++++ Provided entries ++++

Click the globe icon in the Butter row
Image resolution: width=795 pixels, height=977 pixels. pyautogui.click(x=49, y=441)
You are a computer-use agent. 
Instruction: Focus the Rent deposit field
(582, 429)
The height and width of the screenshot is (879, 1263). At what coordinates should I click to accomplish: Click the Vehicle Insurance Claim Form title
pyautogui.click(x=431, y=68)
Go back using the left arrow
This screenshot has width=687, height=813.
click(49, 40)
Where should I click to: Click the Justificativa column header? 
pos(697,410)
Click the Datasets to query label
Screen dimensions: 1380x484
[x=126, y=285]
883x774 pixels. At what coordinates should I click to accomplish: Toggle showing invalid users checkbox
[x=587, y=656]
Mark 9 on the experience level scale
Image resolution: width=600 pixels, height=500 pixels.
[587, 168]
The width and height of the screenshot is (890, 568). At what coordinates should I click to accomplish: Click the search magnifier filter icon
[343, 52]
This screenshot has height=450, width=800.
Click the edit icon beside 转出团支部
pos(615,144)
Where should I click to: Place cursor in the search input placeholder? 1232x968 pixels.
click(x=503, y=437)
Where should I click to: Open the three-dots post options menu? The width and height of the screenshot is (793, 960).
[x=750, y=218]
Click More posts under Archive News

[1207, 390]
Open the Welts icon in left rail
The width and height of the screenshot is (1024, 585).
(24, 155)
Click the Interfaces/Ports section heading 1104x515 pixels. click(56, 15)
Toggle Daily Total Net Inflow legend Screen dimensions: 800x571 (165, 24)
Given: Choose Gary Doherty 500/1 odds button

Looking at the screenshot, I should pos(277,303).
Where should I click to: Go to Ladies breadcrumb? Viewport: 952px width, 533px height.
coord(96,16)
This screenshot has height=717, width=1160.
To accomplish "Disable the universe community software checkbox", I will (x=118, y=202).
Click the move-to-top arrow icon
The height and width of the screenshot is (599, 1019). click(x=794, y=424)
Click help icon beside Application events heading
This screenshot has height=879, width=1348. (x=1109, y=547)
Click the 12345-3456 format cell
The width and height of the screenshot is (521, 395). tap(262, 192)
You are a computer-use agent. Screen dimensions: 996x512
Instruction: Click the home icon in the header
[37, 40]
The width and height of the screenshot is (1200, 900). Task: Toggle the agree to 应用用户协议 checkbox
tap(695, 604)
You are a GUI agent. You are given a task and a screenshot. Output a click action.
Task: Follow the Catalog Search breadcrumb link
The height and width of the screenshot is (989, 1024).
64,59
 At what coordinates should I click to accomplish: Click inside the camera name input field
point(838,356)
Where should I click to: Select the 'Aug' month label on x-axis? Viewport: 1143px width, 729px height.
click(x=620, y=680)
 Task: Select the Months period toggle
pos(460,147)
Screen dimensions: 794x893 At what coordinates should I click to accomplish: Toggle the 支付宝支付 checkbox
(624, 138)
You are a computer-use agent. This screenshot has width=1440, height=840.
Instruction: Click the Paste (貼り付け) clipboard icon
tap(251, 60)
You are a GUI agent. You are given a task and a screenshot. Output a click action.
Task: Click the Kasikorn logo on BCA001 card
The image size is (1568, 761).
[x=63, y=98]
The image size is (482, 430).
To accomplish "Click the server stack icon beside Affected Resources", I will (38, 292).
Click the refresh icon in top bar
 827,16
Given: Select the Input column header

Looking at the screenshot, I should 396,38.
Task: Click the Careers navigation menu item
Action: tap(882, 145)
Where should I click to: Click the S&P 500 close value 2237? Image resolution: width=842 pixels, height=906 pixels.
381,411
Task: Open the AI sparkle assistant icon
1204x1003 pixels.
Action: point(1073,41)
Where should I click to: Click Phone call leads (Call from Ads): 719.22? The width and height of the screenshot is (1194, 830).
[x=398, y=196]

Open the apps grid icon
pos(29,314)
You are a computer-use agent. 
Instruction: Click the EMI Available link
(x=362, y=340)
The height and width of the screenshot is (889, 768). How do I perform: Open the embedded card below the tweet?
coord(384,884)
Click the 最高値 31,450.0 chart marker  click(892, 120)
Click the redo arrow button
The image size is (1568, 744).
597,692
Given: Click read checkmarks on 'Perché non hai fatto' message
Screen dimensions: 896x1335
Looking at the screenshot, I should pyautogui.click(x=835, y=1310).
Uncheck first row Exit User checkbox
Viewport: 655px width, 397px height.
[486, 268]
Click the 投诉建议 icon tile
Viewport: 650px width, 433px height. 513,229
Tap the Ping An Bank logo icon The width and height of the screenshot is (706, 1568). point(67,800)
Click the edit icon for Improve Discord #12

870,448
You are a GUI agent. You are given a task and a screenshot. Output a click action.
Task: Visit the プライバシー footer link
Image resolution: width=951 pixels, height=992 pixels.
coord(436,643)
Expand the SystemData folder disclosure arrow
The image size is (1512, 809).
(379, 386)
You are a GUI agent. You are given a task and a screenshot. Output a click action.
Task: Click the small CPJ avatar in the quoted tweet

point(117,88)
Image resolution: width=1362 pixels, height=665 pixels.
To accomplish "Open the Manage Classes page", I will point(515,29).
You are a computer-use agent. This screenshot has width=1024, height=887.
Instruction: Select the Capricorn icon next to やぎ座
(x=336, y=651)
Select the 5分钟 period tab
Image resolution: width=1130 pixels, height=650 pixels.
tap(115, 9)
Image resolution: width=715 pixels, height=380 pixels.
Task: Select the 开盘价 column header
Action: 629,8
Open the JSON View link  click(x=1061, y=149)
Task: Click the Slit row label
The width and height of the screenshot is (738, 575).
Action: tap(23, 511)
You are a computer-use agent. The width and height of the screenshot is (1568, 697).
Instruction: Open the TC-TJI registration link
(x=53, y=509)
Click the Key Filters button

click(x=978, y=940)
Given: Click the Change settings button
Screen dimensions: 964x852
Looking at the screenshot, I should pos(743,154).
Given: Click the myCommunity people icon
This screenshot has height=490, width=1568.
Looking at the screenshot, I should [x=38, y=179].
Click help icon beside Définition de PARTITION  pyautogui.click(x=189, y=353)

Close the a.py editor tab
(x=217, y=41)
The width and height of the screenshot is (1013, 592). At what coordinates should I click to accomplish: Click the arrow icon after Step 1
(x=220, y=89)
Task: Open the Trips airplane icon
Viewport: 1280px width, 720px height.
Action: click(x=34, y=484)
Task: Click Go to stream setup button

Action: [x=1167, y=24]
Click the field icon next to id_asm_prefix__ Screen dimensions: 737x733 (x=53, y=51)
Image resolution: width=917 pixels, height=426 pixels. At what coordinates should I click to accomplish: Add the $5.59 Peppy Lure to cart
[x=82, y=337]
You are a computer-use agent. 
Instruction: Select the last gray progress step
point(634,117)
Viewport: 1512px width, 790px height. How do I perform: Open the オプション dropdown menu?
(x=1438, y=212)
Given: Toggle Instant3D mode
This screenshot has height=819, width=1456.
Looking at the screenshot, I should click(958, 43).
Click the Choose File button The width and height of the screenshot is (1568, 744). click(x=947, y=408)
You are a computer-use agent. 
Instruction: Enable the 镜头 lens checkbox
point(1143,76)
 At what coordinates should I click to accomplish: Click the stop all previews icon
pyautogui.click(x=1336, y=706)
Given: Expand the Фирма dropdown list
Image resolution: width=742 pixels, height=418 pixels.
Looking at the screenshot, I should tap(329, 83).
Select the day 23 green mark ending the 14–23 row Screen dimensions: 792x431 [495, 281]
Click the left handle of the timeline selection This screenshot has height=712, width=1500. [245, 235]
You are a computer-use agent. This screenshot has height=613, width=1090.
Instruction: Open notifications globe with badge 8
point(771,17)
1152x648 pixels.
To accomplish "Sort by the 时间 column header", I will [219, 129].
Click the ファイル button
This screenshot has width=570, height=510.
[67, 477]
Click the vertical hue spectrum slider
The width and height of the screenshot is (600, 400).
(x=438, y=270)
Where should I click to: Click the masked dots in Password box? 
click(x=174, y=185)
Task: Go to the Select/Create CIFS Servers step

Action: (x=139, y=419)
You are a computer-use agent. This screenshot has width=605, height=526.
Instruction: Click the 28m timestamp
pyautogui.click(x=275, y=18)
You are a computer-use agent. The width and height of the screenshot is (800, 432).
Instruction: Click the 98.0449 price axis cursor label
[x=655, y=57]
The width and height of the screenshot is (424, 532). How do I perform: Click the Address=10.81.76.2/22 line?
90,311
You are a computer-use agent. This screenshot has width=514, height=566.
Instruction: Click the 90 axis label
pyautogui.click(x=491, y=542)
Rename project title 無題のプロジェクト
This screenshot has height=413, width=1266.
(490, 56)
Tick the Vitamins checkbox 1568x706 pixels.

++++

Directions for this task: Search the records for the string "Expand" and report each line that has it.

Task response:
Expand the SystemData folder disclosure arrow
Given: Expand the Фирма dropdown list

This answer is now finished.